SDN control/data-plane security, protocol fuzzing, topology deception, and policy consistency
Ambusher: Exploring the Security of Distributed SDN Controllers Through Protocol State Fuzzing, Transactions on Information Forensics and Security 2024 (paper)
This paper introduces a protocol state fuzzing framework called Ambusher for uncovering hidden vulnerabilities in distributed SDN and SD-WAN controllers. By inferring simplified protocol state machines from complex controller clusters, it efficiently explores attack states that traditional fuzzers miss. Evaluated on real SD-WAN deployments across campus and enterprise networks, Ambusher discovered six previously unknown vulnerabilities, revealing new attack surfaces in distributed control-plane architectures.
EqualNet: A Secure and Practical Defense for Long-term Network Topology Obfuscation, NDSS 2022 (paper)

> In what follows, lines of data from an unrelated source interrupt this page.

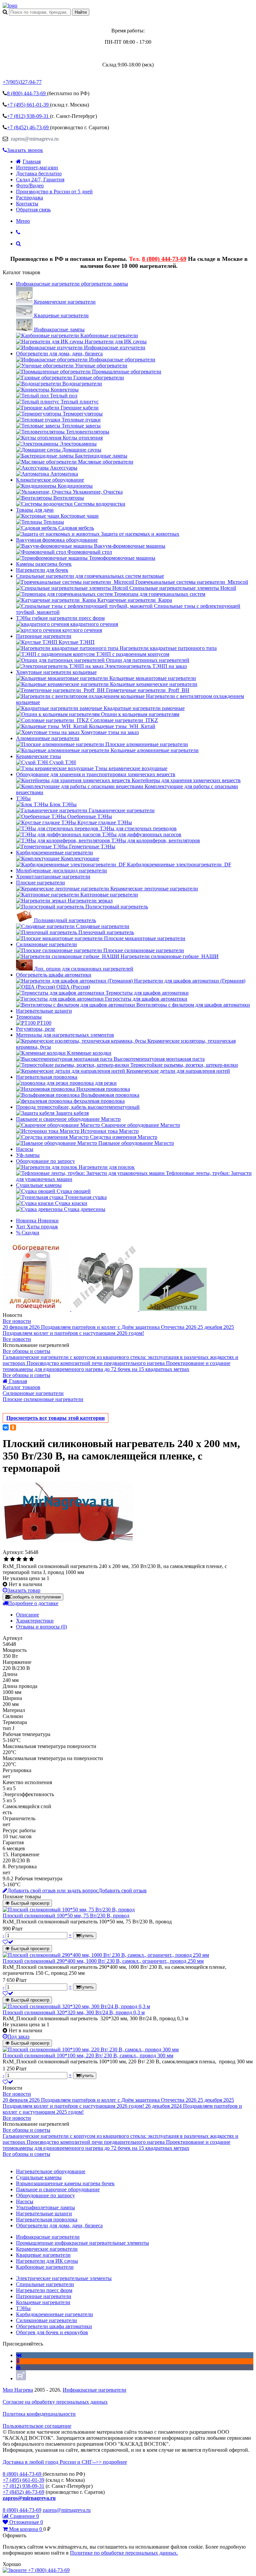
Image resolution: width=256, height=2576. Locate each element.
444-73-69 (27, 93)
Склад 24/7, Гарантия (40, 179)
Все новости (17, 1321)
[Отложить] (8, 1942)
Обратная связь (33, 209)
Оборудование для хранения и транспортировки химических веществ (95, 774)
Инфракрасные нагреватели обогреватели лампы (72, 284)
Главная (32, 161)
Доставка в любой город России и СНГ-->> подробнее (65, 2462)
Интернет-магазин (37, 167)
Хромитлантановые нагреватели (53, 876)
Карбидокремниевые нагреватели (54, 852)
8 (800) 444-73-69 (164, 258)
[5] (31, 1559)
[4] (25, 1559)
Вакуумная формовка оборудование (57, 540)
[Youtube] (18, 2367)
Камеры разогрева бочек (44, 564)
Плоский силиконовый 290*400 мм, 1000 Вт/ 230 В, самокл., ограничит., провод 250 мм (103, 1961)
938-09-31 (28, 116)
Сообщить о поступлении (35, 1596)
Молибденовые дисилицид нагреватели (61, 870)
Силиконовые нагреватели (46, 944)
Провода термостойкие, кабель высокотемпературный (78, 1107)
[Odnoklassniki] (18, 2361)
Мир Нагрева (18, 2390)
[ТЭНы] (10, 5)
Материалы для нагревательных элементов (65, 1035)
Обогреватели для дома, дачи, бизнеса (59, 353)
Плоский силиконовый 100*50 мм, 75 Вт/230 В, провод (66, 1915)
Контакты (27, 203)
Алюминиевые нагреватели (47, 738)
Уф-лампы (28, 1155)
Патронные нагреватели (43, 636)
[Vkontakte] (19, 2355)
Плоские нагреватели (40, 882)
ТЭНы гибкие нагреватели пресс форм (60, 618)
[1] (6, 1559)
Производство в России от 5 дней (54, 191)
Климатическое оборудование (50, 480)
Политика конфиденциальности (39, 2414)
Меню (23, 221)
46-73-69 (28, 127)
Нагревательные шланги (44, 1011)
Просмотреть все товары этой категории (55, 1418)
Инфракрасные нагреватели (94, 2390)
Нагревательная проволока (46, 1077)
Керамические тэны (38, 756)
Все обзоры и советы (26, 1351)
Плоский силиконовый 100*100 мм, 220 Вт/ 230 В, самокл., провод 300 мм (88, 2055)
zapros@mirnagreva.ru (34, 139)
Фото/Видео (30, 185)
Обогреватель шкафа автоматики (53, 975)
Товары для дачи (35, 510)
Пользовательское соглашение (37, 2426)
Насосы (24, 1149)
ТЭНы (23, 798)
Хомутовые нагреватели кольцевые (56, 672)
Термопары (29, 1017)
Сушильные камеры (39, 1185)
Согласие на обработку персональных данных (55, 2402)
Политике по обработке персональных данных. (124, 2553)
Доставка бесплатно (39, 173)
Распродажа (29, 197)
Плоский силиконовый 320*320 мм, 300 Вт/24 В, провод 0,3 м (74, 2012)
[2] (12, 1559)
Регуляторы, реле (35, 1029)
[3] (18, 1559)
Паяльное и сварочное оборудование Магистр (68, 1119)
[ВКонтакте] (6, 1427)
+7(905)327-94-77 (22, 82)
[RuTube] (21, 2378)
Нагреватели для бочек (42, 570)
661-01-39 (28, 105)
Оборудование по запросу (45, 1161)
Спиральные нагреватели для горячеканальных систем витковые (90, 576)
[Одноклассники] (13, 1427)
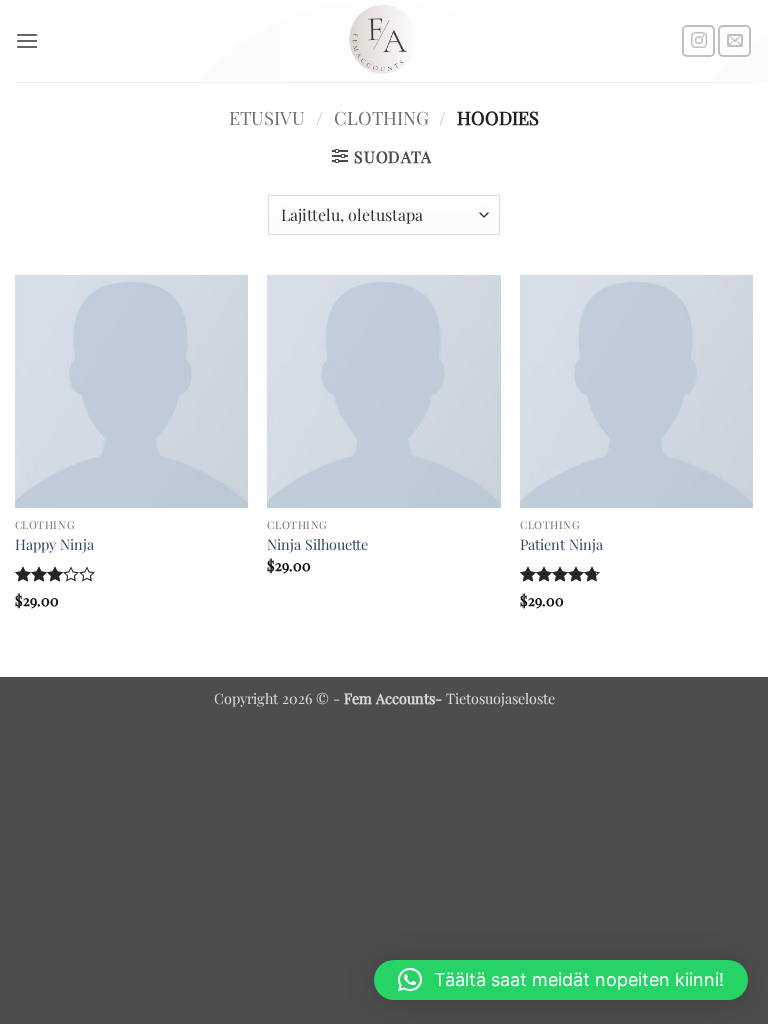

EqualNet addresses the problem of topology information leakage in networks, which can enable large-scale Link Flooding Attacks (LFAs). It introduces a proactive network obfuscation defense that equalizes traceroute flow distributions across nodes and links, preventing adversaries from identifying critical bottlenecks while maintaining operational visibility for network operators. Built and evaluated on a Software-Defined Networking (SDN) prototype, EqualNet demonstrates effective long-term obfuscation in networks of various scales and offers significantly stronger resilience against topology inference attacks.